* START Record set *
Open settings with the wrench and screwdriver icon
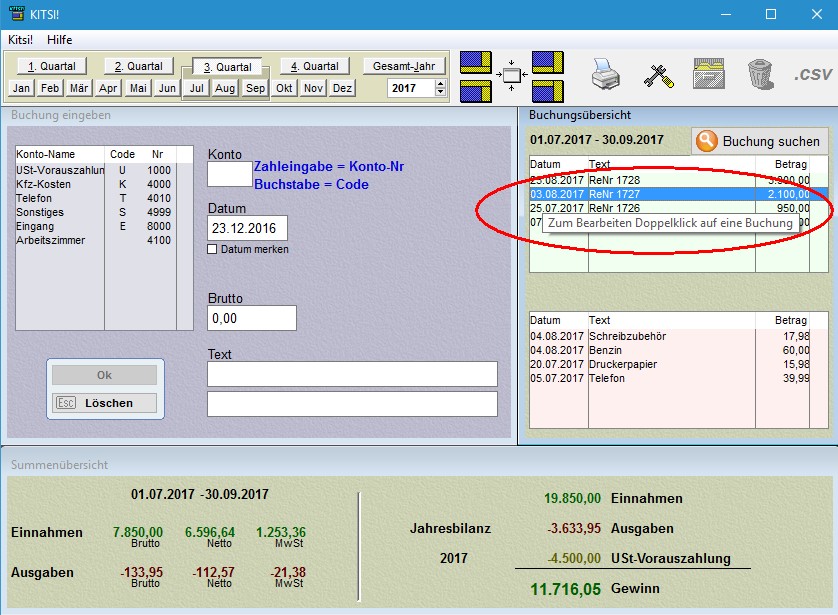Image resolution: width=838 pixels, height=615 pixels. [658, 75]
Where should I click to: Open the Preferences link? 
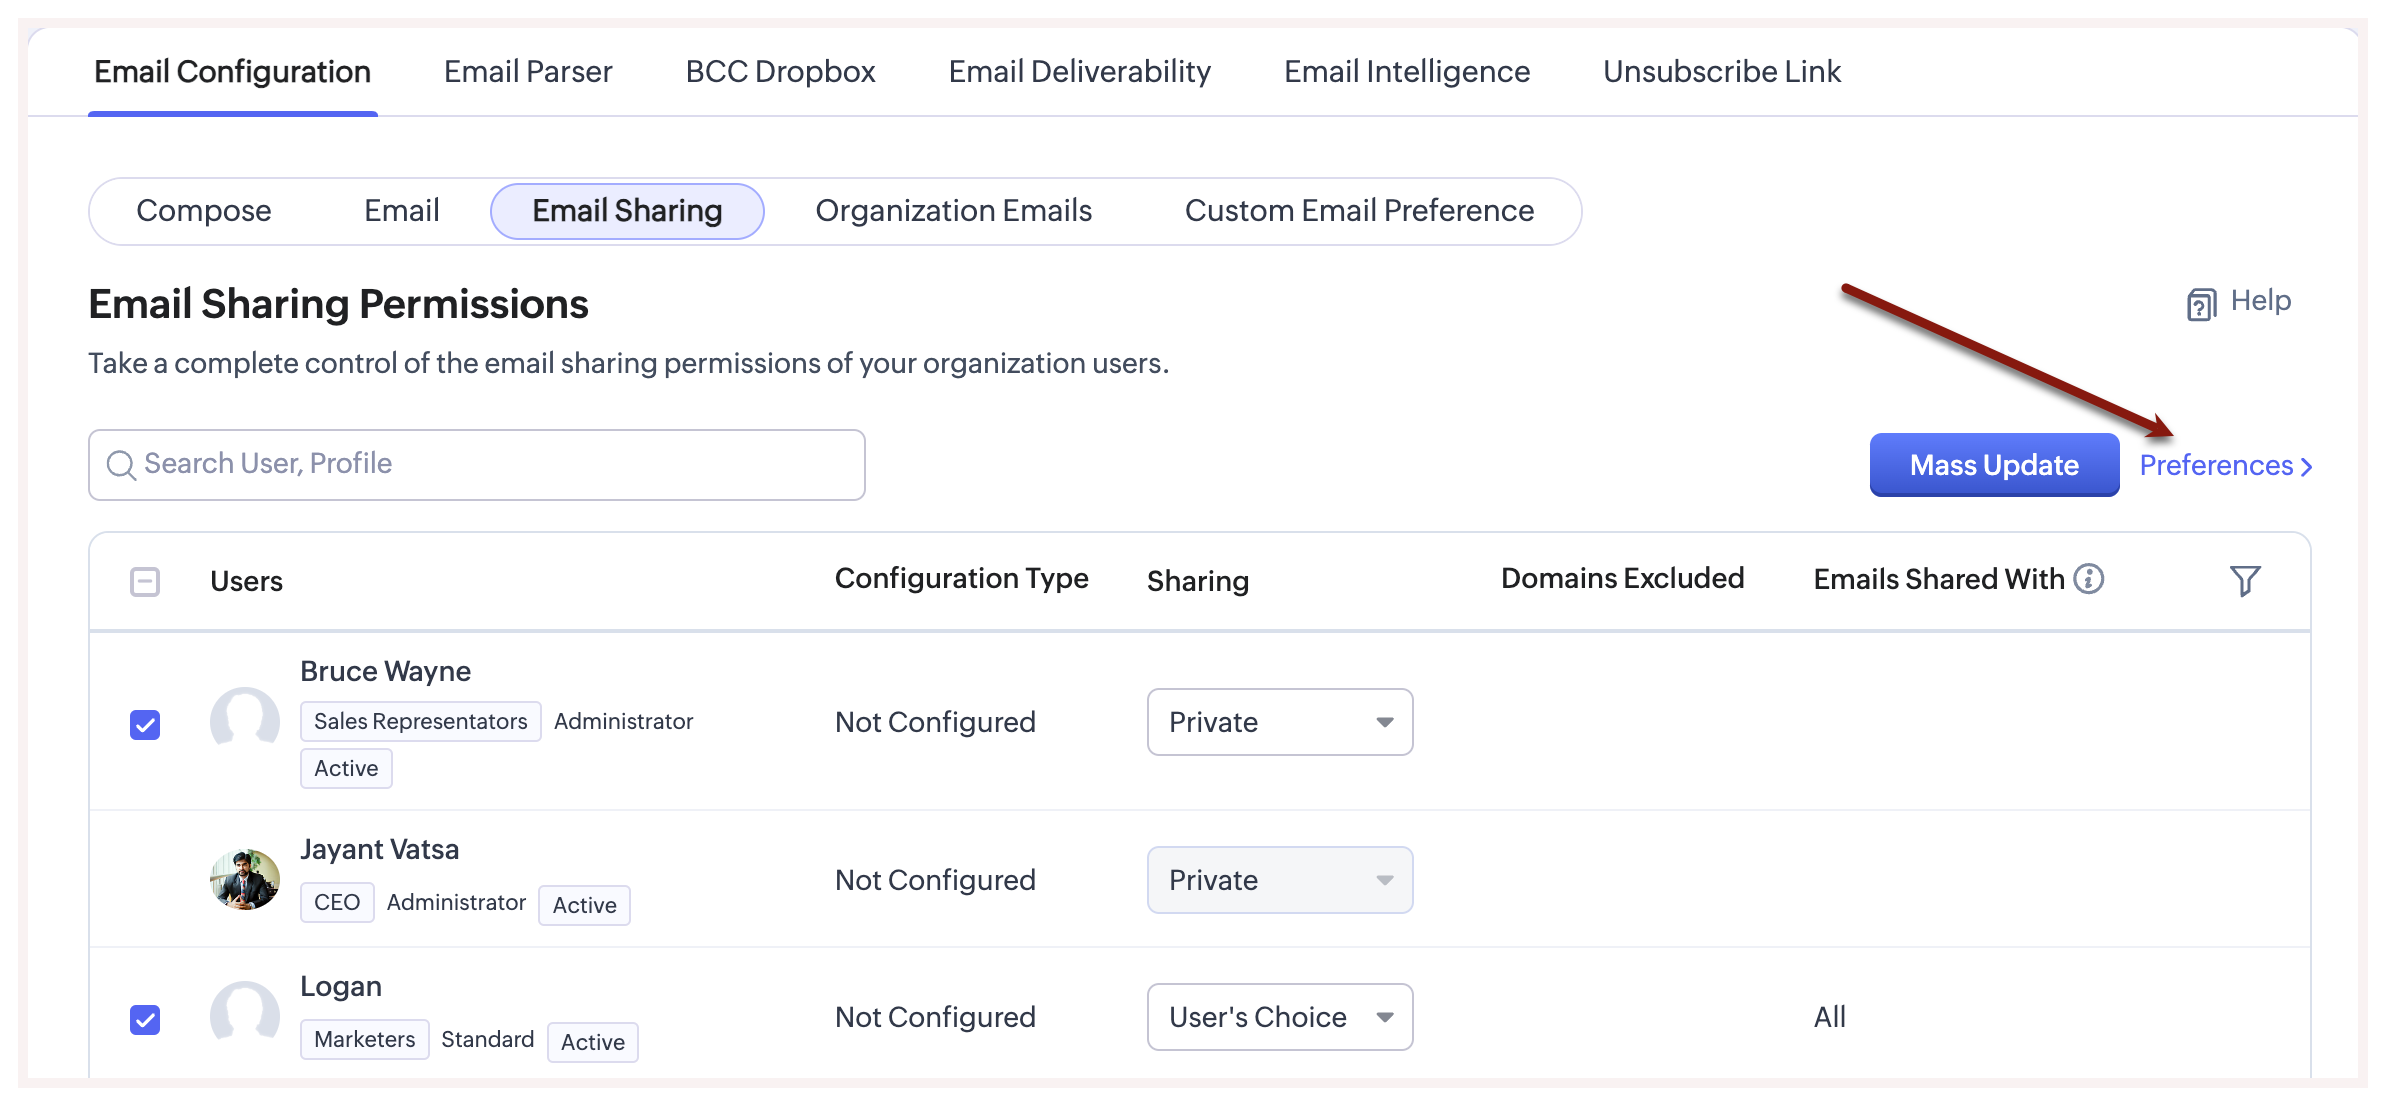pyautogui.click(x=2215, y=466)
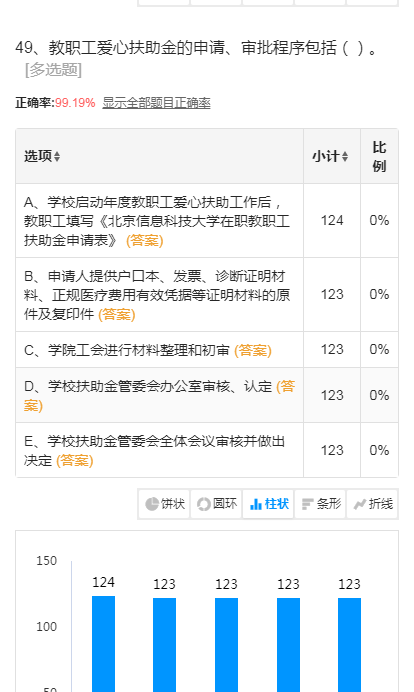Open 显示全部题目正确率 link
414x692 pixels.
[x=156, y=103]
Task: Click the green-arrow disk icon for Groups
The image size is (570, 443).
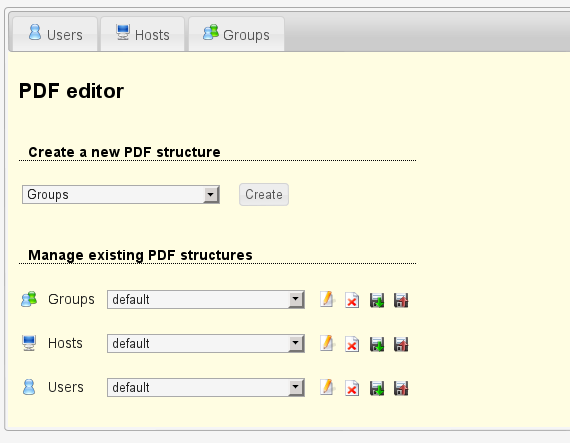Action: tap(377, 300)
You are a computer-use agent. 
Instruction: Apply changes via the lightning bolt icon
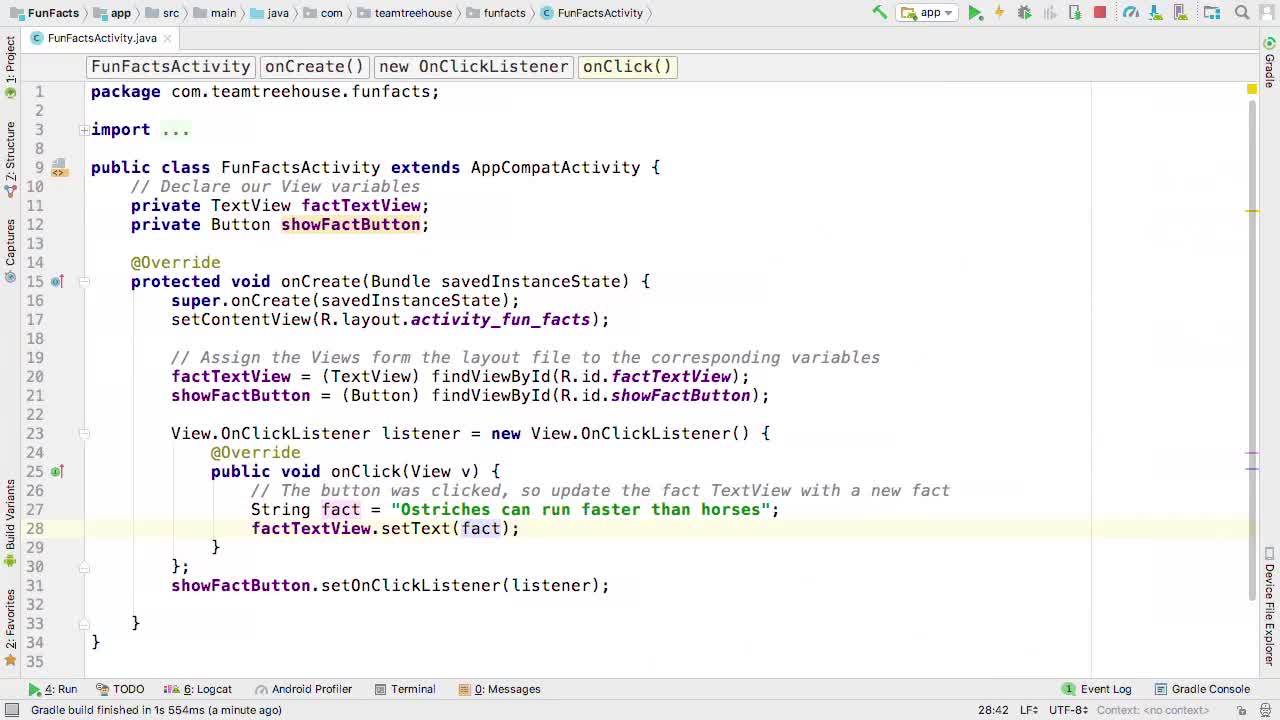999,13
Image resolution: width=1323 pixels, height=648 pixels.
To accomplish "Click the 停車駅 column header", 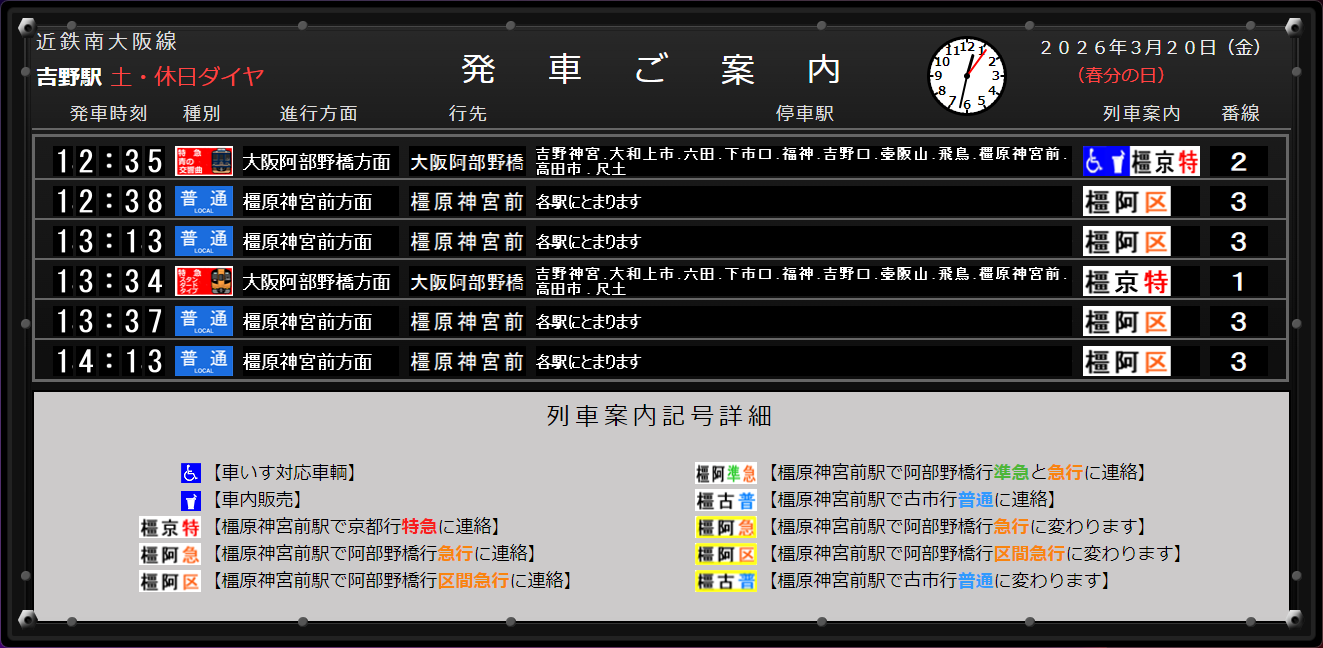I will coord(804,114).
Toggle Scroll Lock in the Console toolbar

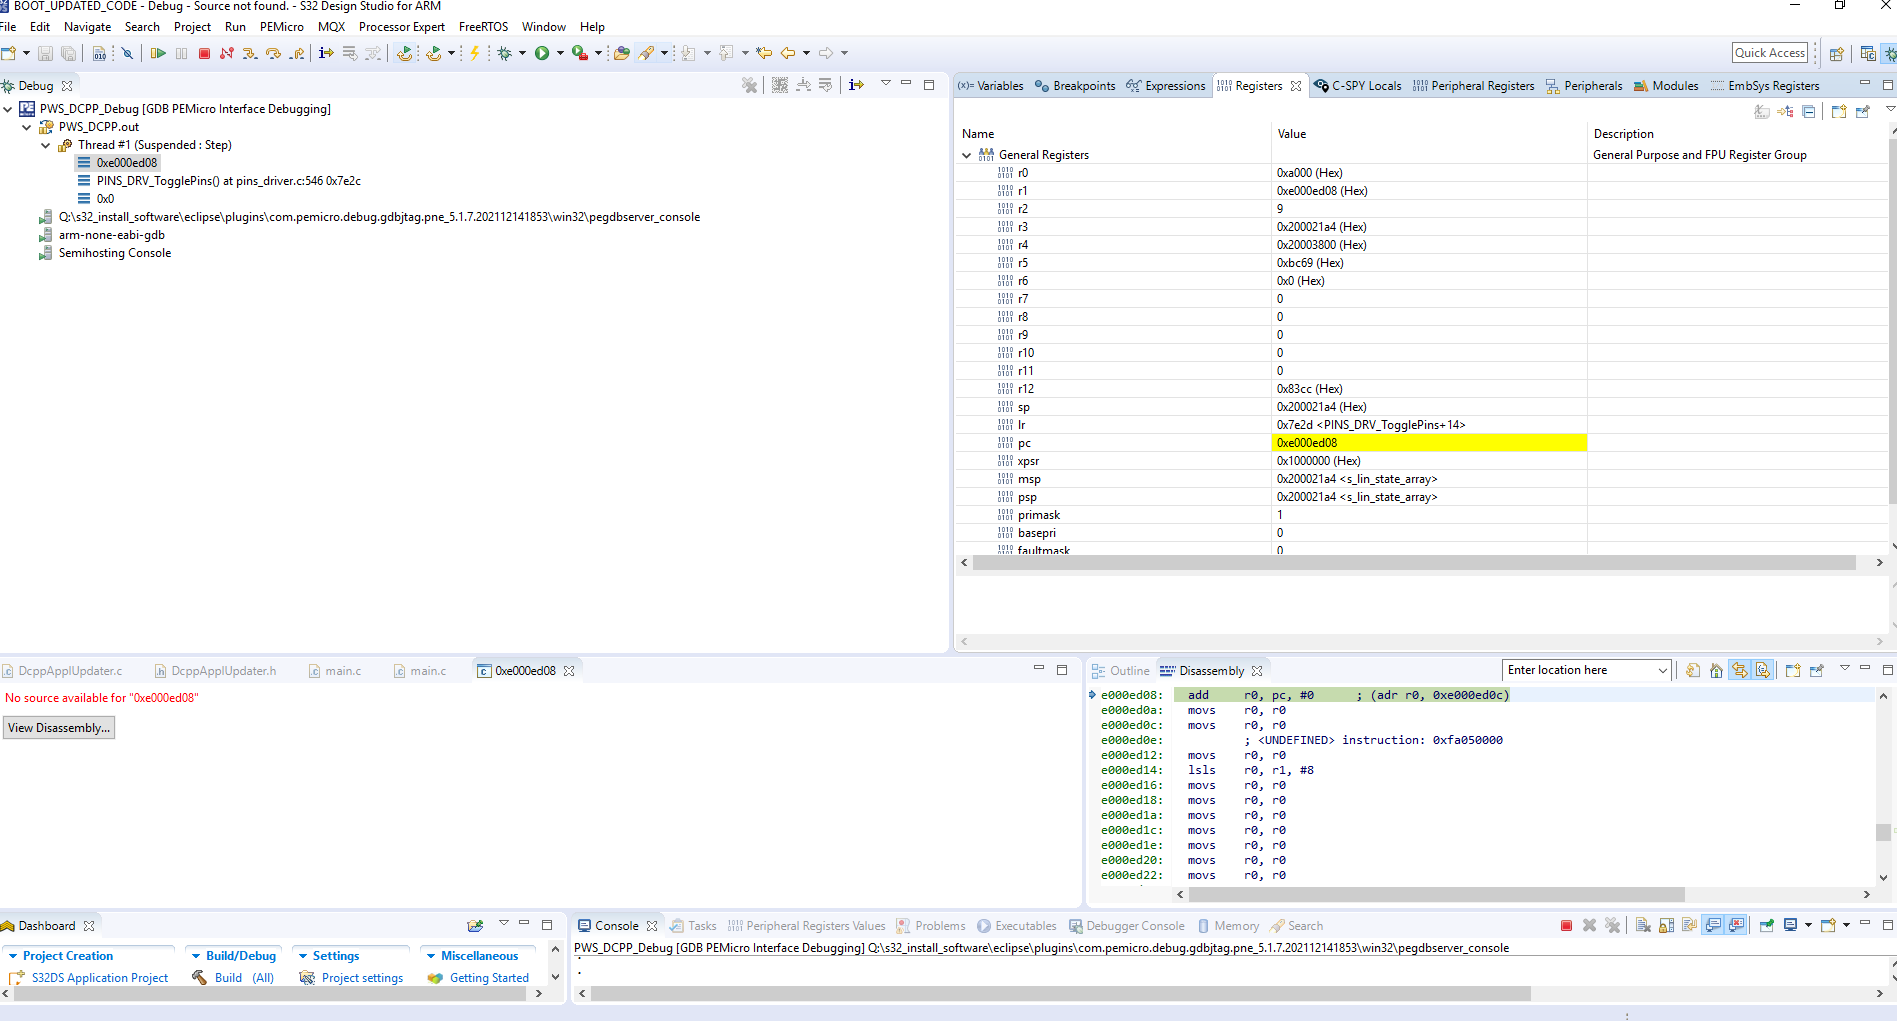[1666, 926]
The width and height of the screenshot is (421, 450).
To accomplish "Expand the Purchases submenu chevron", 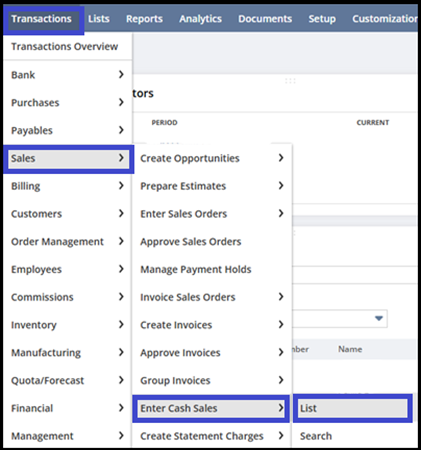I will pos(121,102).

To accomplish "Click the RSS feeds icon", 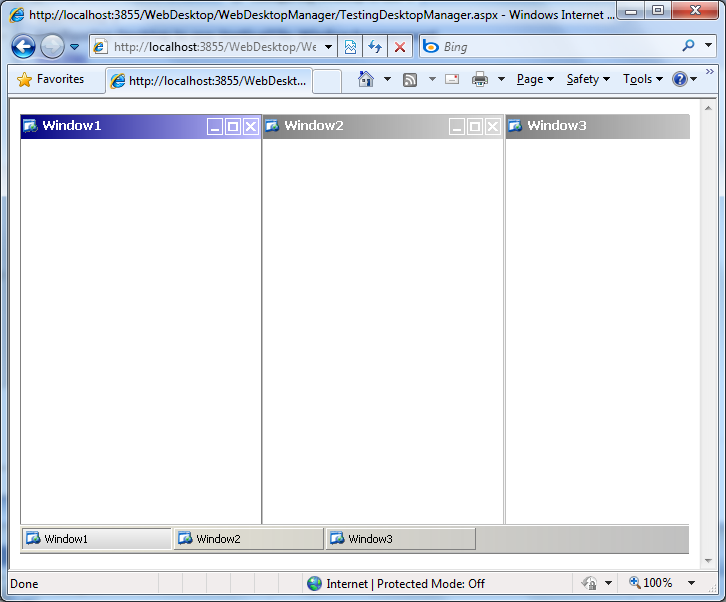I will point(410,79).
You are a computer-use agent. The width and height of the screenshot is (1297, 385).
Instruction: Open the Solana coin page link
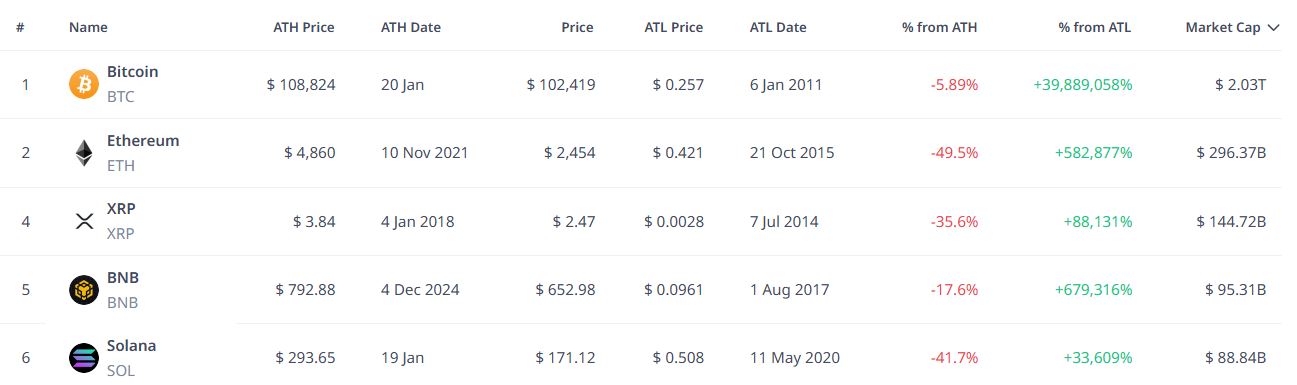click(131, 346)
* END Record set *
--- Task to carry out ---
What does the listing show from the line with "Where should I" through the line with "Action: tap(377, 300)"? Repeat that stretch line for line, both ends included, and leave the pictures out.

--- Exercise output ---
Where should I click to: Open the Preferences link? 
pyautogui.click(x=2215, y=466)
Open 显示全部题目正确率 link
414x692 pixels.
[x=156, y=103]
Task: Click the green-arrow disk icon for Groups
The image size is (570, 443).
Action: tap(377, 300)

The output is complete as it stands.